I’m fat. In fact, by the standards used today, I’m morbidly obese. That somewhat scary term simply means that I weigh more than 50 pounds more than my ideal weight. I’m 5’8″ tall, and have a medium build. My target weight should be around 155 pounds to 175 pounds. I currently weigh in at 240 pounds, but when I tell people that they look at me incredulously and ask, “where are you hiding it?”
I’m not hiding it – it’s here. A lot of it is a fairly obvious “beer belly” – a term I hate, by the way, because I don’t drink beer. But the incredulous inquirers do have a point: My pants are only a size larger now than they were when I left the US Army 30+ years ago – at a lean 155.

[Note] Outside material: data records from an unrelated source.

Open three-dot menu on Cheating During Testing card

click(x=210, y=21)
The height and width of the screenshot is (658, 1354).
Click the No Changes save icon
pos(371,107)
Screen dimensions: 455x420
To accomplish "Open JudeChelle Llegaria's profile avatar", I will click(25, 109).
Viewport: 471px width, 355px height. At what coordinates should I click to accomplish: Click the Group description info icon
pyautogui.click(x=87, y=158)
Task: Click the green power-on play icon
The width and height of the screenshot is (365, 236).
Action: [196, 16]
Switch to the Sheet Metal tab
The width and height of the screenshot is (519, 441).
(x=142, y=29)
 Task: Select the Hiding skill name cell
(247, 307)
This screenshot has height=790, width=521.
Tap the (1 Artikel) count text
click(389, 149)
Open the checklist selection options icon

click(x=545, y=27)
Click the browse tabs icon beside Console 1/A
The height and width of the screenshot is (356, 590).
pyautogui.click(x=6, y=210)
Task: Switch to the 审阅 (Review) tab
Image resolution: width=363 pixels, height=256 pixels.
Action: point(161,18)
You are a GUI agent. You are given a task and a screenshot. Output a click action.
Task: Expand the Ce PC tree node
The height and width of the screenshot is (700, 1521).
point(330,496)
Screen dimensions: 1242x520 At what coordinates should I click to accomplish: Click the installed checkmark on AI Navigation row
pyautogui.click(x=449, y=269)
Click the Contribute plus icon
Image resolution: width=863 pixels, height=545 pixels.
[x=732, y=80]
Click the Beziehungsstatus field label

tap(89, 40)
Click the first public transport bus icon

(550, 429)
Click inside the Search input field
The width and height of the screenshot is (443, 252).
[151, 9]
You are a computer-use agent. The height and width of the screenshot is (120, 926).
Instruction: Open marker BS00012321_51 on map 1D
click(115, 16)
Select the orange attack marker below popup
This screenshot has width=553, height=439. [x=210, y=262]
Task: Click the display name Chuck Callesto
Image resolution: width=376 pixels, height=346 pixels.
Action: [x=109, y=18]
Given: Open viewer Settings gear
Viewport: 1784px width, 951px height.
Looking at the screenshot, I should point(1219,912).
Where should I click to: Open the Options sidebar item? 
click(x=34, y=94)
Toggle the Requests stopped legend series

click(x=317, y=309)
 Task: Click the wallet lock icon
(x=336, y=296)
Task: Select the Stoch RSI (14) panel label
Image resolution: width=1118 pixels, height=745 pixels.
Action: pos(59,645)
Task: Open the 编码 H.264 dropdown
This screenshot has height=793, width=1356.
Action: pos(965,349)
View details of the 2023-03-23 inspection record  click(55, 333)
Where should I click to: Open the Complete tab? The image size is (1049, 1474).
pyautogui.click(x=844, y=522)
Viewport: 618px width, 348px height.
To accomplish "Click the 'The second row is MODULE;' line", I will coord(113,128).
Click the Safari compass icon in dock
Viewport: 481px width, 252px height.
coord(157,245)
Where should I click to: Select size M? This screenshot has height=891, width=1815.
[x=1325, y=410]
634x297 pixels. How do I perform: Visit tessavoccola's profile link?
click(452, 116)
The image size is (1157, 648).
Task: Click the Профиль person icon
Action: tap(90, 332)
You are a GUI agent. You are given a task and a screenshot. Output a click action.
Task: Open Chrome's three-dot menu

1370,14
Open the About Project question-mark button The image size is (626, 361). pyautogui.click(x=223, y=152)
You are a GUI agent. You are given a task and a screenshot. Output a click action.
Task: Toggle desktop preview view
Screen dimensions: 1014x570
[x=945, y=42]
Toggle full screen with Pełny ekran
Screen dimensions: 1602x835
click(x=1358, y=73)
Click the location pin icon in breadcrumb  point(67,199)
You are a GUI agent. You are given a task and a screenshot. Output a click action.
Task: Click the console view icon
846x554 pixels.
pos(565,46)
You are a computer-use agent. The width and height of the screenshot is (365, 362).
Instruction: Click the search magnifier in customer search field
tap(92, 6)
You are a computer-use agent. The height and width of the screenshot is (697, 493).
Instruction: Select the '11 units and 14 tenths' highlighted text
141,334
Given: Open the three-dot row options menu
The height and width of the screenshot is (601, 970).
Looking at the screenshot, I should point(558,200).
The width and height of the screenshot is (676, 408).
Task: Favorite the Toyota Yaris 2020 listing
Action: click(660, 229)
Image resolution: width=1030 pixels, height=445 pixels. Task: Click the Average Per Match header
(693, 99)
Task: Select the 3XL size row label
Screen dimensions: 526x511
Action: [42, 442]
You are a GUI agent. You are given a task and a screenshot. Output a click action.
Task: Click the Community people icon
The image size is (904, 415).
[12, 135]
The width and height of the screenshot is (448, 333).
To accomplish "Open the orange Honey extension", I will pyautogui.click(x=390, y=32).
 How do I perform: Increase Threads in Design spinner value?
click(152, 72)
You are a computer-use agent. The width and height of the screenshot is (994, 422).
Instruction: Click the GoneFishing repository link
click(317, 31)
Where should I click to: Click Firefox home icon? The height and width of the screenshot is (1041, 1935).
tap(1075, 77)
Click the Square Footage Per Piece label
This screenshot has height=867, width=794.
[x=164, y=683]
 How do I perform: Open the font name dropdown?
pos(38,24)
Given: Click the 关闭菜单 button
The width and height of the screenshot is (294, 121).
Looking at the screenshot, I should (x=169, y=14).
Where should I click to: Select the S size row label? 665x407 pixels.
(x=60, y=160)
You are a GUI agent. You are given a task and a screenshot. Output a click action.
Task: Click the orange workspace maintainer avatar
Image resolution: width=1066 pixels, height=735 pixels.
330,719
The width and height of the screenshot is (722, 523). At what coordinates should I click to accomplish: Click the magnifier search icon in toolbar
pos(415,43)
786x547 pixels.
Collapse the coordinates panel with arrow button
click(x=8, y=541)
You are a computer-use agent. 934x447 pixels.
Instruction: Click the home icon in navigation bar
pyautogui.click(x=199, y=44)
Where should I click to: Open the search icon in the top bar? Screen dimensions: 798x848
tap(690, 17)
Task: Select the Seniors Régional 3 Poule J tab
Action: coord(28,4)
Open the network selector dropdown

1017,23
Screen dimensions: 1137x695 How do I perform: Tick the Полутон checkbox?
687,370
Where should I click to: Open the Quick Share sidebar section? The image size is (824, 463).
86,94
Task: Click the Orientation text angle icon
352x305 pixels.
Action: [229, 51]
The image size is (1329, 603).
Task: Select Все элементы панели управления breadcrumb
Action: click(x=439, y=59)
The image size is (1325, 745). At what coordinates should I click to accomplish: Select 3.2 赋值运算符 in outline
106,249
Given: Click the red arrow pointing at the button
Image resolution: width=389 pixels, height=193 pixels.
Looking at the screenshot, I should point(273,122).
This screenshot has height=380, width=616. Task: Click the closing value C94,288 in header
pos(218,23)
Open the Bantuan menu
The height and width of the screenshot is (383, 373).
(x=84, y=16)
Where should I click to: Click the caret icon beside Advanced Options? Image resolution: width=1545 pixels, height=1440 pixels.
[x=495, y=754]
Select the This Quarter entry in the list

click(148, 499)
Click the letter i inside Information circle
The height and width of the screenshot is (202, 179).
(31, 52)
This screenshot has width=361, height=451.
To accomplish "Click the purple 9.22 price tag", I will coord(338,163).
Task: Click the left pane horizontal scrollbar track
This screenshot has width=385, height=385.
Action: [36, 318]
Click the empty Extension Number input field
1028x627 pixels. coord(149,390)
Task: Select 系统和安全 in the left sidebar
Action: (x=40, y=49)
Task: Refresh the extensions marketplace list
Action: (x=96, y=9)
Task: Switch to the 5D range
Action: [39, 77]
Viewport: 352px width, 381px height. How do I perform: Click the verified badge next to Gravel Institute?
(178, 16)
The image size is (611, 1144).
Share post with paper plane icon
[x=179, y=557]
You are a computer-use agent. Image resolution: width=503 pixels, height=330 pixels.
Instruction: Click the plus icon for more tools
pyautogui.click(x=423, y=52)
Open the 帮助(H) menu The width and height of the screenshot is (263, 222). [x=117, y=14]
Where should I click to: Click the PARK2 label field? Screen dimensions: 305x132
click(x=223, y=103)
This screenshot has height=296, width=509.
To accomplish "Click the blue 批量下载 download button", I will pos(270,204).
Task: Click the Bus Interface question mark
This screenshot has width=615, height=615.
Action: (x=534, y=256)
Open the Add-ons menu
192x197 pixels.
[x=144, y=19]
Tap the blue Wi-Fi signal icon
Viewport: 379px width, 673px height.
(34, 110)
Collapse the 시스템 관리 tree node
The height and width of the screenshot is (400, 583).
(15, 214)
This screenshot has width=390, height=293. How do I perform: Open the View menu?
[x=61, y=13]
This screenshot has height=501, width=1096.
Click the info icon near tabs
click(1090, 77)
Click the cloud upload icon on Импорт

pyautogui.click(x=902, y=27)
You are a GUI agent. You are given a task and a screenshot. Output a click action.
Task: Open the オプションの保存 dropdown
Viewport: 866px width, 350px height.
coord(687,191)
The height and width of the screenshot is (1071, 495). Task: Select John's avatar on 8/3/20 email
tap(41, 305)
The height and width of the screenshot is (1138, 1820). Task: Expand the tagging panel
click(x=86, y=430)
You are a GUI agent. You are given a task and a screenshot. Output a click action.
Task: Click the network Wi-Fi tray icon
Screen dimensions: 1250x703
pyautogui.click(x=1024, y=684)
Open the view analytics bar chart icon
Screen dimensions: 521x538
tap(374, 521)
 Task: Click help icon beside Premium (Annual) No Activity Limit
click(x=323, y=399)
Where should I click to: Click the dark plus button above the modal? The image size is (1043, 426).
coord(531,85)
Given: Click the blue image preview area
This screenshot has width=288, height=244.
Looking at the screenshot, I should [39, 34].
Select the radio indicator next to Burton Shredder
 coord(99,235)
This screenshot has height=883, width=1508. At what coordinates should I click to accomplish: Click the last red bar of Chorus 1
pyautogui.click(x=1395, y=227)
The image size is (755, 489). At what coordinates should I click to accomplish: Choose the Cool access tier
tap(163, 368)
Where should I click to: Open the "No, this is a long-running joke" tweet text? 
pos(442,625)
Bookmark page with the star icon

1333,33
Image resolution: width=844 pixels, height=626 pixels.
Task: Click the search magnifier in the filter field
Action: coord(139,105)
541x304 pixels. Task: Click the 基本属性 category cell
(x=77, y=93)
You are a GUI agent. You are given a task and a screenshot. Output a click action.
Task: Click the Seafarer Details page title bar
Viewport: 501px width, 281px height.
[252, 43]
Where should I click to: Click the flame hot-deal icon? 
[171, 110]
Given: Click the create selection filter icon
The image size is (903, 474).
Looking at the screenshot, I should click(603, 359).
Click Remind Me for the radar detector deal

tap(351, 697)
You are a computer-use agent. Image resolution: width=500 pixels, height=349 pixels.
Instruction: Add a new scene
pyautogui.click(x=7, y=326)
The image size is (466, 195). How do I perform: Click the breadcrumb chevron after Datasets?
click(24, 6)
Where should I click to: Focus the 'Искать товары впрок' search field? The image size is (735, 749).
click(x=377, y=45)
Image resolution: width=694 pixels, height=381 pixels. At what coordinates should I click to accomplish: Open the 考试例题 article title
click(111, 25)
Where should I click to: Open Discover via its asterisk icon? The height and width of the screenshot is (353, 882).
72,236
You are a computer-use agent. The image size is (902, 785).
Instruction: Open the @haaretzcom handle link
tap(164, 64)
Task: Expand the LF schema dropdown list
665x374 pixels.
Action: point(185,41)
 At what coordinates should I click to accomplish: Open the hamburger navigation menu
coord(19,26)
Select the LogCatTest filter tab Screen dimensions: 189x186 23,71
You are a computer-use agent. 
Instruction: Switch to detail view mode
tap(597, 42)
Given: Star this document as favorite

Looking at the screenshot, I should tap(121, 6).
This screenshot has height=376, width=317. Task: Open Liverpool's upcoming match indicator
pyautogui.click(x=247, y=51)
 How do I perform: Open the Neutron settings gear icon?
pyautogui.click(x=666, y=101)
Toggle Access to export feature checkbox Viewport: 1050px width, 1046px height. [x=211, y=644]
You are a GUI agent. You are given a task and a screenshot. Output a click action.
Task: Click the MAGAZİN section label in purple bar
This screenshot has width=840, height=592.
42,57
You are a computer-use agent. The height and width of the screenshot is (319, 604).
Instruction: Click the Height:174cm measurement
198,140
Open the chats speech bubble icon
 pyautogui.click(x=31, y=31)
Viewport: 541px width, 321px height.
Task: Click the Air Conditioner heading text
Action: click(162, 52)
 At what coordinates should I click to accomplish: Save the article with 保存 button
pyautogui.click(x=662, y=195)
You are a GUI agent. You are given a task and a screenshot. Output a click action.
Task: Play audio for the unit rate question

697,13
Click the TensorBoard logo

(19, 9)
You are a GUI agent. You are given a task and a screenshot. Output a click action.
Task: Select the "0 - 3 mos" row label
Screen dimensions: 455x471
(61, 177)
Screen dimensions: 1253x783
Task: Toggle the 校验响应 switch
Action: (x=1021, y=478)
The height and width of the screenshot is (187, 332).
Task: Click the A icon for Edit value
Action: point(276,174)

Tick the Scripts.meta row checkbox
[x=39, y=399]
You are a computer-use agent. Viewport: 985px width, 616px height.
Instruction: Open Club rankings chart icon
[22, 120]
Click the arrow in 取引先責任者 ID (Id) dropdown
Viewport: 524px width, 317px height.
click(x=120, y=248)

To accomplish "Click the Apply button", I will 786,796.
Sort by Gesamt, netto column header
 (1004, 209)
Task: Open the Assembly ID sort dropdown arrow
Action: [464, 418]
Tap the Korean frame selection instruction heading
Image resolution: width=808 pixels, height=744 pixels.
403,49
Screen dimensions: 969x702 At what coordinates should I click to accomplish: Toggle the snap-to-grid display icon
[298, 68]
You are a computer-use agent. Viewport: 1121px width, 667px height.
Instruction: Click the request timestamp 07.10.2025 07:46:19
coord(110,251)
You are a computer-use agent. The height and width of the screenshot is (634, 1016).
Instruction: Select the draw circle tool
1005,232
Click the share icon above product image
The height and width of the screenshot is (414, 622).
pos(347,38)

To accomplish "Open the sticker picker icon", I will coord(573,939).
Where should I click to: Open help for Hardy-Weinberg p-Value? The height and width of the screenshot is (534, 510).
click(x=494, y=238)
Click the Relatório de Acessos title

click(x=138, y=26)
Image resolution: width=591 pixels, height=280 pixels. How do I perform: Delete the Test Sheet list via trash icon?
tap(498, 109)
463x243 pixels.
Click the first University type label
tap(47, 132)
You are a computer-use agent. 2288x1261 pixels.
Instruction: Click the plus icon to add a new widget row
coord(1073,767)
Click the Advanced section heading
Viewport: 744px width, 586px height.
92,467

I’ve talked to my primary care doctor. I’ve talked to the nutritionist he referred me to. I’ve talked to weight management counselors, physical therapists . . . and I’ve read books and articles on macrobiotics, vegitarian eating, portion control, fasting, pacing, juicing . . .
None of it has worked for me. There is one reason why, and it’s the giant pink elephant in the room. It’s terribly obvious to me, but nobody else wants to acknowledge it because it is an automatic barrier to the success of whatever approach they pitch at me. I’m a disabled veteran – I had a bone tumor in my left leg, and that bone has been permanently structurally weakened.
Imagine building a bridge across a half-mile wide river, and the central girder on the left side of the bridge was manufactured wrong and can only stand 10% of the weight it was intended to. What is going to happen to that bridge when rush hour traffic hits it? During the first 3 months after the surgery to treat my tumor, I was hospitalized an additional 10 times for stress fractures related to my not believing the limitations imposed on me. I believe them now.
That’s what’s wrong with my leg now. Instead of being able to stand the stresses of all the normal activity I used to do, I’m now limited to “No pushing, pulling, or lifting over 30 pounds” AND “no walking more than 1 mile per day TOTAL” – that includes trips to the bathroom and the kitchen. Let me tell you, it’s amazing how small one mile is when you carry a pedometer around the house for a few weeks. I have one of those “Cory Everson” resistance cable type home exercise machines, but it seems impossible to do enough repetitions with only 30 pounds of resistance to either burn fat or build muscle.
So, the next time you see someone in the store, or on the beach (which won’t be me, I don’t live anywhere near a beach) who is heavy, don’t automatically think that they are just lazy or don’t care about how they look. Some of us care a LOT – there just isn’t anything we can do. Because we are trying.